Two Problems, Not One
America in 2030 will be “a country whose collective population is older than that in Florida today.” It will be in “desperate trouble” because the expense of caring for all those old people will cause a fiscal crisis. The nation will be plagued by “political instability, unemployment, labor strikes, high and rising crime rates.” That’s the picture painted in The Coming Generational Storm by Laurence Kotlikoff and Scott Burns, a book that has helped to feed a rising tide of demographic alarm.
But is that picture right? Yes and no. America does have an aging population, and a responsible government would take preparatory action while the baby boomers are still in the labor force. America also has very serious long-run fiscal problems. But these issues aren’t nearly as closely linked as much of the discussion would lead you to believe. The view of demography as destiny is only a half-truth, and in some ways it’s as damaging as a lie.
In this essay I’ll try to set the record straight. Unfortunately, I can’t do that by following Kotlikoff and Burns closely. Kotlikoff is a fine economist, one of the world’s leading experts on long-run fiscal issues. His book with Burns is full of valuable information and sharp insights. Yet in their effort to grab the lay reader’s attention, Kotlikoff and Burns do little to alert readers to the distinction between two quite different issues—an aging population and rising spending on health care. And their failure to make that distinction grossly distorts their discussion.
The demographic problem is, of course, real. It is, however, of manageable size—exaggerating the problem by confounding it with the problem of medical costs just gets in the way of dealing with it. The problem posed by rising medical costs, on the other hand, would be there even if the population weren’t aging—and misrepresenting the problem as one of demography gets in the way of confronting it.
I’ll start here by looking at the demographic problem—the aging population—which mainly concerns Social Security, then at proposals for Social Security “reform”—the scare quotes are there because the scheme currently under discussion would undermine our social insurance system, not save it. At the end I’ll talk briefly about the much bigger, more intractable issue of paying for the expanding quality and quantity of health care, and the current state of political debate.

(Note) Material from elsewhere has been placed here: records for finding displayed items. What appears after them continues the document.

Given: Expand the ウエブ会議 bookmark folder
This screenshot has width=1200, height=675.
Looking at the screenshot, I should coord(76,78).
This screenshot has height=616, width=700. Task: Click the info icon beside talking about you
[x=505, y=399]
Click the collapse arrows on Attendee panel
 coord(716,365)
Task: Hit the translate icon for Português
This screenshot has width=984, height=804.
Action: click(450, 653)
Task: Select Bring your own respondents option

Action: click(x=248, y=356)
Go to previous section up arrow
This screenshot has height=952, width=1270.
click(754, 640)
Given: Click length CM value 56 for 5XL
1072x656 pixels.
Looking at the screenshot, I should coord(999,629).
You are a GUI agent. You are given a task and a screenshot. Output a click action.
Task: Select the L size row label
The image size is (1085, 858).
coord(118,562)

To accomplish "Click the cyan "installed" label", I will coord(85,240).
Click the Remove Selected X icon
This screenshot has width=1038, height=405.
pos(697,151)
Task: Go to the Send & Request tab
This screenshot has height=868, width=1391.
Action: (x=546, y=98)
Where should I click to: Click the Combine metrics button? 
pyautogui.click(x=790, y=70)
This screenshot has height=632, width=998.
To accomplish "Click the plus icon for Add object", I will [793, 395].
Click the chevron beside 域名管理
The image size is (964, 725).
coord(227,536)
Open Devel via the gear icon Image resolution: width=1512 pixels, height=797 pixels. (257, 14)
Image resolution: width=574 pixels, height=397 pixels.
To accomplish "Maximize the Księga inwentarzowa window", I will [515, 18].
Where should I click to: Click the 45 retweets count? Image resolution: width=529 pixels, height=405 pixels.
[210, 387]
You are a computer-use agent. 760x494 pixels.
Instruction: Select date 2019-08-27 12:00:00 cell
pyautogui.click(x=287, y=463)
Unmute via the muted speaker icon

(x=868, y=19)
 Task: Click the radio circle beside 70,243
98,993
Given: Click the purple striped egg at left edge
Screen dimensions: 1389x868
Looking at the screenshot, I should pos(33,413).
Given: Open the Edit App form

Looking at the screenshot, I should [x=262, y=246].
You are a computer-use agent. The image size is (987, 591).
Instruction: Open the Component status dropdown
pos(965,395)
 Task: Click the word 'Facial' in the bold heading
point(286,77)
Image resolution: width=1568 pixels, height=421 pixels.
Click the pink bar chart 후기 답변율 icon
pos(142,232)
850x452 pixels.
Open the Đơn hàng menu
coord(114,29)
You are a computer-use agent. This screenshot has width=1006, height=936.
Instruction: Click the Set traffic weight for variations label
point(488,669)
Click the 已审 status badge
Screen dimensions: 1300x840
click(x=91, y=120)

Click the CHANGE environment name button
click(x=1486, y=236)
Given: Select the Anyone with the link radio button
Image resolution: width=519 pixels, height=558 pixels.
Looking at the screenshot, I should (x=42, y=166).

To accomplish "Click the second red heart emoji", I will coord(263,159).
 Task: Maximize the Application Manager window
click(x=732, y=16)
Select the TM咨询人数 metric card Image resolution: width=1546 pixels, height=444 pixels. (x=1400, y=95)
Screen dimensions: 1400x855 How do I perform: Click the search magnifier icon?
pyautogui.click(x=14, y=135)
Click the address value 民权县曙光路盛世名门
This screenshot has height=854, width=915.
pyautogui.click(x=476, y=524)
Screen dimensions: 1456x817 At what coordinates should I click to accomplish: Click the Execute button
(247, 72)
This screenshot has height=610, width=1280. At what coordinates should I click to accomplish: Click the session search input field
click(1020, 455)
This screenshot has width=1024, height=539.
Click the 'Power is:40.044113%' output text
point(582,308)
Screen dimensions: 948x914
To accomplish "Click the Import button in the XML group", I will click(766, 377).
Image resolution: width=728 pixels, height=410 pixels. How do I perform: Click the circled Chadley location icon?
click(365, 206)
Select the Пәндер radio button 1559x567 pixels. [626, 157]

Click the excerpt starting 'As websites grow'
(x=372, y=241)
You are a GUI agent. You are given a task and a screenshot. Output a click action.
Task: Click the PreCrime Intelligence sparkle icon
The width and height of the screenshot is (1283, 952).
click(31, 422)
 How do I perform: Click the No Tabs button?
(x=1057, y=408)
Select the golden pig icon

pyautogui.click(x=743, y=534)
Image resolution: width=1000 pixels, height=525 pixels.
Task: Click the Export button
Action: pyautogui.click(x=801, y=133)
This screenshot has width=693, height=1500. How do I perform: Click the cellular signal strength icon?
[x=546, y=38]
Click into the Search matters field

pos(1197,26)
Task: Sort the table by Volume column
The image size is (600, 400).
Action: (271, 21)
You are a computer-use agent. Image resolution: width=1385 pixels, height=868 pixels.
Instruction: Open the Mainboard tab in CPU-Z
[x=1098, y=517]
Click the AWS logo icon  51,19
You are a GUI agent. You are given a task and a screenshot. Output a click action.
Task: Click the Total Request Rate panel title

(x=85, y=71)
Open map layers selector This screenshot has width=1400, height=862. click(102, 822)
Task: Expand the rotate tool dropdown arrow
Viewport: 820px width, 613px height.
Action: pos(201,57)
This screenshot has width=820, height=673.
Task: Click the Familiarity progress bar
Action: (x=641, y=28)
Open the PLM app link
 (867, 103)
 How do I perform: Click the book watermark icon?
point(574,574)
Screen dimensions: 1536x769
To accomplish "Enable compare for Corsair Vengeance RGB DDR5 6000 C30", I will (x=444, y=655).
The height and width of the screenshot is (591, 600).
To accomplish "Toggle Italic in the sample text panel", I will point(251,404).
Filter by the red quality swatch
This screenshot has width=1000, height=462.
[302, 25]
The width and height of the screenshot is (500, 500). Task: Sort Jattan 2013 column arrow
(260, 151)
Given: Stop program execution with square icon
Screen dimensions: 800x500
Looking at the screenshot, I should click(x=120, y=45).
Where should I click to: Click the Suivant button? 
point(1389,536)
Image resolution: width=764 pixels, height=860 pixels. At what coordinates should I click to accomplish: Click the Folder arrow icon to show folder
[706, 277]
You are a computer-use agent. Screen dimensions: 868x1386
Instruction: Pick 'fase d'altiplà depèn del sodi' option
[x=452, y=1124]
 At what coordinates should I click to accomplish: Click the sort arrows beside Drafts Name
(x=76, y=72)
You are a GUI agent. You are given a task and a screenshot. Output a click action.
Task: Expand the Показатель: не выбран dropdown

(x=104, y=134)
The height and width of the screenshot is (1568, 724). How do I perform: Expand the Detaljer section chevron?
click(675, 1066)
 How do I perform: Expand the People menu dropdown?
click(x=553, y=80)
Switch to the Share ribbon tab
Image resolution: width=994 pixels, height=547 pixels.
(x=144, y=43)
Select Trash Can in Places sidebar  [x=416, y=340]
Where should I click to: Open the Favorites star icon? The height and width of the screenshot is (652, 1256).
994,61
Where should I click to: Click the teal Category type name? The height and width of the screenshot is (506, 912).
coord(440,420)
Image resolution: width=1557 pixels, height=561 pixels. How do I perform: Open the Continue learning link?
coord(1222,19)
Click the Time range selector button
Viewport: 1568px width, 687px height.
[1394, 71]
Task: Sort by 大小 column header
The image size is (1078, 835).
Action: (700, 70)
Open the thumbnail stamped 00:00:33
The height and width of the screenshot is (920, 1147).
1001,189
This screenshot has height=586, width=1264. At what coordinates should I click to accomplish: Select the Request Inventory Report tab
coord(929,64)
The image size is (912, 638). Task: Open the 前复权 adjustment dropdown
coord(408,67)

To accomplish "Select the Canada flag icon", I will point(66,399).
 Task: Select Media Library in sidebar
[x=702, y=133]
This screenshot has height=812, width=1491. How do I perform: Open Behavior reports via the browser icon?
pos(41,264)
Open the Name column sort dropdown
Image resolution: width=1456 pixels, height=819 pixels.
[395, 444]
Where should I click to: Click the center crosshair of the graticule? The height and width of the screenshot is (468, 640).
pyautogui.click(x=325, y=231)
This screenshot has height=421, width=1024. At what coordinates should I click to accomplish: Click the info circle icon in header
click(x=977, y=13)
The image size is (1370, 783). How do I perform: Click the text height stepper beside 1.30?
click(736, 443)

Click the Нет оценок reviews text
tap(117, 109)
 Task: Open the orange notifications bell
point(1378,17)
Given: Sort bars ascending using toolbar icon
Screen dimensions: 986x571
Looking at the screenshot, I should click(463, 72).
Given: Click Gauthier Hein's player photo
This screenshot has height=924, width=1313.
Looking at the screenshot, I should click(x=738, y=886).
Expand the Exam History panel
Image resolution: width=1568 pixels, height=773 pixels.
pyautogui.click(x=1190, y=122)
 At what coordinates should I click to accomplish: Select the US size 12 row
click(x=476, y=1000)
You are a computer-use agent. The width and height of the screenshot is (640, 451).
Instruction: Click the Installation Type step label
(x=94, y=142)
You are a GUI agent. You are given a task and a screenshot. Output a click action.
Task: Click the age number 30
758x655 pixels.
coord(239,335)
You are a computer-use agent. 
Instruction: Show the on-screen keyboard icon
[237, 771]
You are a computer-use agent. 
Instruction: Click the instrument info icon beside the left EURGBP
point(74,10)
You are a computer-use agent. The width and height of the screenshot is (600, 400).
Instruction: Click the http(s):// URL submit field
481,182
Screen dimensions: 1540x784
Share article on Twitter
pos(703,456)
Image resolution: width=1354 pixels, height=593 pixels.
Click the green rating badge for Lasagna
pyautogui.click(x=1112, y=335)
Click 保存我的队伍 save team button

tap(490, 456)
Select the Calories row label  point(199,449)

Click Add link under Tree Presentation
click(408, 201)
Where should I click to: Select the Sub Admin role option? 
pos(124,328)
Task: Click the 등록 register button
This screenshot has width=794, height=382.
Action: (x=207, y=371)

Social Security and the Demographic Challenge
Chapter 1 of Kotlikoff and Burns’s book is called “From Strollers to Walkers”—a catchy way to describe the aging of the US population. It’s followed with a chapter called “Truth Is Worse Than Fiction,” centered on a chart familiar to everyone who has looked at this issue: long-run projections from the Congressional Budget Office showing the combined expense of Social Security, Medicare, and Medicaid rising from less than 8 percent of GDP now to more than 20 percent by 2075. It seems natural to assume that the grim cost projections follow directly from the aging of the population, and the book doesn’t tell you that this assumption is wrong.
One way to describe the truth is to say that there is no program called Socialsecuritymedicareandmedicaid: these are separate programs with separate problems. Look at the accompanying chart which shows the same CBO projection that Kotlikoff and Burns present, but breaks it down by program. Yes, the total rises drastically—but Social Security, although it is the biggest of the programs now and the only one of the three programs whose costs are driven mainly by demography, accounts for only a small part of that rise. That tells us that demography is not the main driver of these long-run projections.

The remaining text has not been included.